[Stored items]

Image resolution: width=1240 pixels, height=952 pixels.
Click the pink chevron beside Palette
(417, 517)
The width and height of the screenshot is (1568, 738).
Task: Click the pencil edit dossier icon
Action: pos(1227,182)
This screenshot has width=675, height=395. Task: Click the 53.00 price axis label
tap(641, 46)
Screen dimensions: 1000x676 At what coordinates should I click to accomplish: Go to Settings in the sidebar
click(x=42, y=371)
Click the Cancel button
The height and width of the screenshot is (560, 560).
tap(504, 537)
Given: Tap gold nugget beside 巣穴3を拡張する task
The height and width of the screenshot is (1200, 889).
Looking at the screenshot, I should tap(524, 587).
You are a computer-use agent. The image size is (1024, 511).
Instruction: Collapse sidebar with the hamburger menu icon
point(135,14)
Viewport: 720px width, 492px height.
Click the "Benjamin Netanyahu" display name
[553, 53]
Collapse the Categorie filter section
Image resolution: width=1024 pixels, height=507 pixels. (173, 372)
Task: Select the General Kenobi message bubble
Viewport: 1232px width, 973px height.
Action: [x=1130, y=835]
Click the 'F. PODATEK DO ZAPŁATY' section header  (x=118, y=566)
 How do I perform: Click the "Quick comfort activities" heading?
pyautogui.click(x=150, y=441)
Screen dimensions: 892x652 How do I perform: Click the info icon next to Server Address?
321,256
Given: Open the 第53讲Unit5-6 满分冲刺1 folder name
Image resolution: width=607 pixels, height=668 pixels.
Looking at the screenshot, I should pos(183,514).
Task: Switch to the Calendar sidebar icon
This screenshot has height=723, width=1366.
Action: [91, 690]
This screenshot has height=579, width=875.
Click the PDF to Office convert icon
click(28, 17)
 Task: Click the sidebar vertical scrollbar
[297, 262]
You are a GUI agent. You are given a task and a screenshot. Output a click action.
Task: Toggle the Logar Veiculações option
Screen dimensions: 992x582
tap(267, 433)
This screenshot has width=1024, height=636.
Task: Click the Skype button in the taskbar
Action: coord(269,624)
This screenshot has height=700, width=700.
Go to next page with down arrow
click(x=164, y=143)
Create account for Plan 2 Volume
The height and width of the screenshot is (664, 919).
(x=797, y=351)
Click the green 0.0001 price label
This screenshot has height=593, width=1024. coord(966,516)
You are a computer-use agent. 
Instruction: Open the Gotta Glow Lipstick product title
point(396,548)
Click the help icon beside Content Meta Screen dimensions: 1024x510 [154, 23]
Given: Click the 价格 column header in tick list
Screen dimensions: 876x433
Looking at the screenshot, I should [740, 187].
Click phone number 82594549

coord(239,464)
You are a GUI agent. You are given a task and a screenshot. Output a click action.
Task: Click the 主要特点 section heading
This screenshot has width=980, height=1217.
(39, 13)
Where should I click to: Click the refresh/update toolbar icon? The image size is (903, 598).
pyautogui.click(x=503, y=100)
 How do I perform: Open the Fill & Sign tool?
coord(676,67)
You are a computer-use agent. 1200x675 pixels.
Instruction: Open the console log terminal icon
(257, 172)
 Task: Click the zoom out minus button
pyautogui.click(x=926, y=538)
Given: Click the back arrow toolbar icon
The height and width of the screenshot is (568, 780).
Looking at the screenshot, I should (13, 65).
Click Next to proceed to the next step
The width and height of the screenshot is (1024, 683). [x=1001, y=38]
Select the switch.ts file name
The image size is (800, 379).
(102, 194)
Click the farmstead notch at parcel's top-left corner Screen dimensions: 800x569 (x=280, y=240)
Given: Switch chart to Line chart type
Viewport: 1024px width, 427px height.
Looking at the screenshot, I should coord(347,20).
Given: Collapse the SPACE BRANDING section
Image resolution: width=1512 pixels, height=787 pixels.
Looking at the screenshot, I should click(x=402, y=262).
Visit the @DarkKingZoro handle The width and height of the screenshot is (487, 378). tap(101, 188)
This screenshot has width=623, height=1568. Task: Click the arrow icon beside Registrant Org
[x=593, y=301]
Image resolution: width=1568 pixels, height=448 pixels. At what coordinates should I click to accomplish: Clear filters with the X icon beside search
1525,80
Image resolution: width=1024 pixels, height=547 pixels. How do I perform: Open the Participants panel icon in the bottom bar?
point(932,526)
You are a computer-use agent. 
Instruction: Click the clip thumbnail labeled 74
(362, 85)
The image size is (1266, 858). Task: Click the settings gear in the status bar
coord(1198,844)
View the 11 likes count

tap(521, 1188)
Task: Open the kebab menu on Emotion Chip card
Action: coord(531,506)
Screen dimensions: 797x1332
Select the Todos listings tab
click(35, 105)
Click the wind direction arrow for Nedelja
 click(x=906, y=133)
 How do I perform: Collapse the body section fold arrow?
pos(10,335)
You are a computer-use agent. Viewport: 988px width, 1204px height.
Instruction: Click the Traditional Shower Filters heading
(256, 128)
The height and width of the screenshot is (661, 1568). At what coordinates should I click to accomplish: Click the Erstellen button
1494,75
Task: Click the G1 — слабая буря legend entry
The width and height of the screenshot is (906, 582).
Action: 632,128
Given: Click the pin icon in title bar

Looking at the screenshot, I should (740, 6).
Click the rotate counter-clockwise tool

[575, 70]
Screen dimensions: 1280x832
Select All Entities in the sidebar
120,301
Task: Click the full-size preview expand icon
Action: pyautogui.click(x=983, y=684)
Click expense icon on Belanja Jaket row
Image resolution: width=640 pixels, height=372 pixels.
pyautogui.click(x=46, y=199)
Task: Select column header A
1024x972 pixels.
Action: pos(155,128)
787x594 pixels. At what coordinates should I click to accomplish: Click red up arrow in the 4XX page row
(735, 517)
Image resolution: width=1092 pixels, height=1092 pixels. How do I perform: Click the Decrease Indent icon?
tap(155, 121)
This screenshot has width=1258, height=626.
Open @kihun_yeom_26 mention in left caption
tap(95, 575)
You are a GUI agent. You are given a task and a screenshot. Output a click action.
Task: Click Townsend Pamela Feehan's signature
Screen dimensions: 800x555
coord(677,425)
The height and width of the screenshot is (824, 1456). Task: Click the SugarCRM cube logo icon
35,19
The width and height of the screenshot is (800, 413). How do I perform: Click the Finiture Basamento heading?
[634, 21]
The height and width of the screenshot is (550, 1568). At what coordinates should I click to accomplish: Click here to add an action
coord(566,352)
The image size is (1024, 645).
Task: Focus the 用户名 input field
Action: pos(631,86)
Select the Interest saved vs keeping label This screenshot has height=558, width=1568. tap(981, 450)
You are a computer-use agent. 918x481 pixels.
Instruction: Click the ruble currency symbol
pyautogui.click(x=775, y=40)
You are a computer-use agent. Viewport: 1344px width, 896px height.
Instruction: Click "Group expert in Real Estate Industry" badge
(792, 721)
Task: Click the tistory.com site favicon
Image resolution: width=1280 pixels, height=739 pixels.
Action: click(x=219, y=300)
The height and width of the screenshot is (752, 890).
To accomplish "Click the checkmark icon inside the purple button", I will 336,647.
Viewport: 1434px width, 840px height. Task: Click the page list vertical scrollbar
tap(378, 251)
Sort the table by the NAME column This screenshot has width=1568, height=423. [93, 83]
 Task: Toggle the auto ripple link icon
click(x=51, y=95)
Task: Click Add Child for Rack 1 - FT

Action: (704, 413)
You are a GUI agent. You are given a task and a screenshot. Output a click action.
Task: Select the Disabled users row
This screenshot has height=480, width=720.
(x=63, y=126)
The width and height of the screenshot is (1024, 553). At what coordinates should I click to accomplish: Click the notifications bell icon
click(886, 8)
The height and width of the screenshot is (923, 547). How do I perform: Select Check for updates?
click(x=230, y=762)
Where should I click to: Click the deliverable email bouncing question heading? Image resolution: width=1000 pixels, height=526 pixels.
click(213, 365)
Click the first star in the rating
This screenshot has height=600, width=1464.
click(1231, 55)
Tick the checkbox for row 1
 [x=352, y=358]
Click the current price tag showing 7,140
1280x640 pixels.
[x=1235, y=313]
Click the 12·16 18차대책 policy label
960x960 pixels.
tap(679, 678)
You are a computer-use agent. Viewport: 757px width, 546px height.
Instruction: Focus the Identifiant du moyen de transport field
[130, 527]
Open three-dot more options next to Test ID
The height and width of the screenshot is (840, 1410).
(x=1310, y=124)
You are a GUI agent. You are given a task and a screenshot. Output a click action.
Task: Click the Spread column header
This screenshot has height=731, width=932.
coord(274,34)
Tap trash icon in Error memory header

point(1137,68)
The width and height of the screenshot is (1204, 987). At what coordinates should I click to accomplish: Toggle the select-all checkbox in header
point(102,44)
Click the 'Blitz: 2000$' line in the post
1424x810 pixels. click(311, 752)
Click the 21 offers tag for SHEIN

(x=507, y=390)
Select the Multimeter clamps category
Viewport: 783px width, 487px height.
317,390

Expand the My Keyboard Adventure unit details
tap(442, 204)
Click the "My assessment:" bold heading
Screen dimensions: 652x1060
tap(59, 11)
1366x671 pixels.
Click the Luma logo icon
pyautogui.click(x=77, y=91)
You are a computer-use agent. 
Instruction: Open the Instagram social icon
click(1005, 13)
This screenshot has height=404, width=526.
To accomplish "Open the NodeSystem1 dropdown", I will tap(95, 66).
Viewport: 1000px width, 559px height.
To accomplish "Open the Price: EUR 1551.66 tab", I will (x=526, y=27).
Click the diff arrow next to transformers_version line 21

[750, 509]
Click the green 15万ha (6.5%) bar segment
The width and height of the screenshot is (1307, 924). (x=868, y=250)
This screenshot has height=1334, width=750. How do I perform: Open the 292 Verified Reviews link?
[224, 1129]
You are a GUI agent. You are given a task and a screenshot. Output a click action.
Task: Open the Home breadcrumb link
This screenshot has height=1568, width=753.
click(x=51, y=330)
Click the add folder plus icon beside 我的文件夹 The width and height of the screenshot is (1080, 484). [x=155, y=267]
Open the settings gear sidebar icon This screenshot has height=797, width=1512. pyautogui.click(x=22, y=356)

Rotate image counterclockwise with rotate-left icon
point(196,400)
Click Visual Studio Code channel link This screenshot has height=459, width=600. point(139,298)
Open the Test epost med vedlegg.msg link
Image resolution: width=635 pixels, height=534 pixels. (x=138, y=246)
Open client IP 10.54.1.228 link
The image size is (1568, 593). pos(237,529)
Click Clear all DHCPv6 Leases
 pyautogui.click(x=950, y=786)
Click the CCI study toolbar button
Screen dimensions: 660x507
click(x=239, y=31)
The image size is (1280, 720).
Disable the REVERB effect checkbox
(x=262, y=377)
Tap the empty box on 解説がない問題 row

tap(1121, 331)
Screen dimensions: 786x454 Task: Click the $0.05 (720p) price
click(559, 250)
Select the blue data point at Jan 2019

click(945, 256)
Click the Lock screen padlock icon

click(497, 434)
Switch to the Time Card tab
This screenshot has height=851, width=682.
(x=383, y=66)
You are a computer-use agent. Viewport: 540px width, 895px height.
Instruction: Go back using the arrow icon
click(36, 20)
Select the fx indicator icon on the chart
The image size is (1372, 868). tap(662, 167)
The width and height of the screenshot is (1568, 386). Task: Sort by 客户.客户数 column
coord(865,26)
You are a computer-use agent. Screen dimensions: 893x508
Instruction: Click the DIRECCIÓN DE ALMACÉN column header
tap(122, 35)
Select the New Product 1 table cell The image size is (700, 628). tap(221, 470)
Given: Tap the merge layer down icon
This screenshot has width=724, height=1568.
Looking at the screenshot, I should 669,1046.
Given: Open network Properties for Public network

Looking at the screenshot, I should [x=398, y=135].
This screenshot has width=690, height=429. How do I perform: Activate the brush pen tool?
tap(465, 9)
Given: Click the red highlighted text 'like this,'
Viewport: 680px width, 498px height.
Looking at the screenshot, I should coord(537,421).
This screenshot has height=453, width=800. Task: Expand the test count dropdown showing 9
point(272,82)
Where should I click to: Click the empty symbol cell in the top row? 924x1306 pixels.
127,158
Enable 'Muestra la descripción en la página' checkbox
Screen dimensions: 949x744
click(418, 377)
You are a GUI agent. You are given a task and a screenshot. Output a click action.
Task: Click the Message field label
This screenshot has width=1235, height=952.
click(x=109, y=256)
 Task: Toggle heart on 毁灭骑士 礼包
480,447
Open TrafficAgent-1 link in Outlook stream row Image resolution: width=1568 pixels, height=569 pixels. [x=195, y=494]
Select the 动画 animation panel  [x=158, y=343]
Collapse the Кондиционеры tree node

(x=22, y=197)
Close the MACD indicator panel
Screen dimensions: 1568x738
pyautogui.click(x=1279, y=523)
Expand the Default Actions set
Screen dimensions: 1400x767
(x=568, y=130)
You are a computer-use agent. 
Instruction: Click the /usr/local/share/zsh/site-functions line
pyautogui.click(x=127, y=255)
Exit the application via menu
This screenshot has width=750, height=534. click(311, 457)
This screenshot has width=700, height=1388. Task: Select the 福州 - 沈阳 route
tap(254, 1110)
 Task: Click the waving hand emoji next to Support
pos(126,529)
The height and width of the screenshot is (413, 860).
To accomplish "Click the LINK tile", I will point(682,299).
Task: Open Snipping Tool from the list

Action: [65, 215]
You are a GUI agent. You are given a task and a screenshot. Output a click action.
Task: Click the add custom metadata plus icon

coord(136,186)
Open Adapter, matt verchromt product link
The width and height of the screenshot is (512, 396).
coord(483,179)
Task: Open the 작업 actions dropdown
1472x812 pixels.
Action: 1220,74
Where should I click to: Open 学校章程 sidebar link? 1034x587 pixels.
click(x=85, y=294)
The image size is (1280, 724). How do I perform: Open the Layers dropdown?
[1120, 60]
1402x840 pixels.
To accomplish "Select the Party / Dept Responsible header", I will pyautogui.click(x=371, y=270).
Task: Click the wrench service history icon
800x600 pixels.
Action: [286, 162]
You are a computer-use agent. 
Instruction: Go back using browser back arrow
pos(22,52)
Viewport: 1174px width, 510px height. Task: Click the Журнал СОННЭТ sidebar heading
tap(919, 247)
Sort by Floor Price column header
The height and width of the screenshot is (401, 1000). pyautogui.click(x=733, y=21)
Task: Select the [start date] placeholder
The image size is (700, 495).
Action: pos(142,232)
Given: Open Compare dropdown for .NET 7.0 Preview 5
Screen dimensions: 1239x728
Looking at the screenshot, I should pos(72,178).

## BRIEF
The range runs from the line above containing "Screen dimensions: 892x652" to the line containing "Task: Toggle the Logar Veiculações option", inclusive. Restate those lines word for word and no others.

## ANSWER BELOW
Screen dimensions: 892x652 How do I perform: Click the info icon next to Server Address?
321,256
Given: Open the 第53讲Unit5-6 满分冲刺1 folder name
Image resolution: width=607 pixels, height=668 pixels.
Looking at the screenshot, I should pos(183,514).
Task: Switch to the Calendar sidebar icon
This screenshot has height=723, width=1366.
Action: [91, 690]
This screenshot has height=579, width=875.
Click the PDF to Office convert icon
click(28, 17)
 Task: Click the sidebar vertical scrollbar
[297, 262]
You are a GUI agent. You are given a task and a screenshot. Output a click action.
Task: Toggle the Logar Veiculações option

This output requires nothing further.